→ **Work to complete**
A verbatim reproduction of the lines below, from the line containing "This screenshot has height=1232, width=975." through the line containing "an empty area", both ends included, is the whole required output.

Exercise inputs below:

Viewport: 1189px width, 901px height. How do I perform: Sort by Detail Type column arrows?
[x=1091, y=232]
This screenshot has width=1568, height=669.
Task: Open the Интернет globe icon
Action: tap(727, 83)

End of Exercise inputs.
Exercise inputs below:

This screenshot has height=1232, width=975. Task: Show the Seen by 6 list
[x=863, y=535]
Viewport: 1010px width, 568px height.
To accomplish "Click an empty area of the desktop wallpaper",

End of Exercise inputs.

→ **Worked solution**
This screenshot has height=1232, width=975. Task: Show the Seen by 6 list
[x=863, y=535]
Viewport: 1010px width, 568px height.
To accomplish "Click an empty area of the desktop wallpaper",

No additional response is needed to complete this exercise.